Prompt: Take each line of the data that contains the string "computer" and copy it.

Data shown:
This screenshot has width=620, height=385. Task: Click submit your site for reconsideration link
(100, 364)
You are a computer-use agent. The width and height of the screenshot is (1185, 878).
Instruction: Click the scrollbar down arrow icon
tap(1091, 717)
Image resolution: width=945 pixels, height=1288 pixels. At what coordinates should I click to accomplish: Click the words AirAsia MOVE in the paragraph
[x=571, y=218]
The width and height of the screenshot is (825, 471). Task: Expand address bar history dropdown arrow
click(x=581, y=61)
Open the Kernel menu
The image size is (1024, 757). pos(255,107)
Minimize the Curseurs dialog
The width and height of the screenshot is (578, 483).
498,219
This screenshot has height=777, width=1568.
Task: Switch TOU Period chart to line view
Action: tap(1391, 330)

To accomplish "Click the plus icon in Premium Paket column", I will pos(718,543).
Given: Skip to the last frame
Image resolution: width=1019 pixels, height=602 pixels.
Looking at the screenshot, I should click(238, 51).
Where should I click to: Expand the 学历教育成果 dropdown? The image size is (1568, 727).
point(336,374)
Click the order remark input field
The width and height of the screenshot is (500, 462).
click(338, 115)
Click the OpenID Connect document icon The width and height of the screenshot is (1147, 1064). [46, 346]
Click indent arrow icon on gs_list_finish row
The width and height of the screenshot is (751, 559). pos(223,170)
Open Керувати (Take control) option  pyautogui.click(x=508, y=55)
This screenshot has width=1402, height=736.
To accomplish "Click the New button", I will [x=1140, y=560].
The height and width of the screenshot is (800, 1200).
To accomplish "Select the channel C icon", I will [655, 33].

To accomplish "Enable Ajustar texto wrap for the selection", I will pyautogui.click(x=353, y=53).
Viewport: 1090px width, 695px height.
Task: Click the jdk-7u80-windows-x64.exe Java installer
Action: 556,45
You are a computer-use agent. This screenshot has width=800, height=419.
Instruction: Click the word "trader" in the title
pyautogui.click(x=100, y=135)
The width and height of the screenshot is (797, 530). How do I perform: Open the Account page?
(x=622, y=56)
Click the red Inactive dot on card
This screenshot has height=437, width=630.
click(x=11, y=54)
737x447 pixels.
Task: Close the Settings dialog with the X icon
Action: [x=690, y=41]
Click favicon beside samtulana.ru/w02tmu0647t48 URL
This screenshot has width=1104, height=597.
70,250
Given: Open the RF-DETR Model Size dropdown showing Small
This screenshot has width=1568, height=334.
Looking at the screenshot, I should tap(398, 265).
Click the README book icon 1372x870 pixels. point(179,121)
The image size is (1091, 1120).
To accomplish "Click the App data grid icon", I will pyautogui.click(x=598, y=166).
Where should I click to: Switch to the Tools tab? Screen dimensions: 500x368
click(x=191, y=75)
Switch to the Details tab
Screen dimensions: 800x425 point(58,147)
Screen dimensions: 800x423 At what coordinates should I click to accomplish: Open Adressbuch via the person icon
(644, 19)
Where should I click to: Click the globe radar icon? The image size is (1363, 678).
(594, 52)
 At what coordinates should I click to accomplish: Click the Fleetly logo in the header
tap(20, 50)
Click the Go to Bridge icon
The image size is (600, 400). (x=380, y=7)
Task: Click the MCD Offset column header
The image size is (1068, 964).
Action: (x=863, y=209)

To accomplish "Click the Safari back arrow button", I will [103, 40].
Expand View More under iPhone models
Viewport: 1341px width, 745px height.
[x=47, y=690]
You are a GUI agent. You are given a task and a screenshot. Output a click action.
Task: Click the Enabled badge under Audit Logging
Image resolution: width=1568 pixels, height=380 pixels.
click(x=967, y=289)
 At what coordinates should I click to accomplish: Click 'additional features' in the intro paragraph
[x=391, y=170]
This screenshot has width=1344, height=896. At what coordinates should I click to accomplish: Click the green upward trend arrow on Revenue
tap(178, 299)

Result:
You are a computer-use agent. The width and height of the screenshot is (1185, 878).
You are a computer-use agent. This screenshot has width=800, height=419.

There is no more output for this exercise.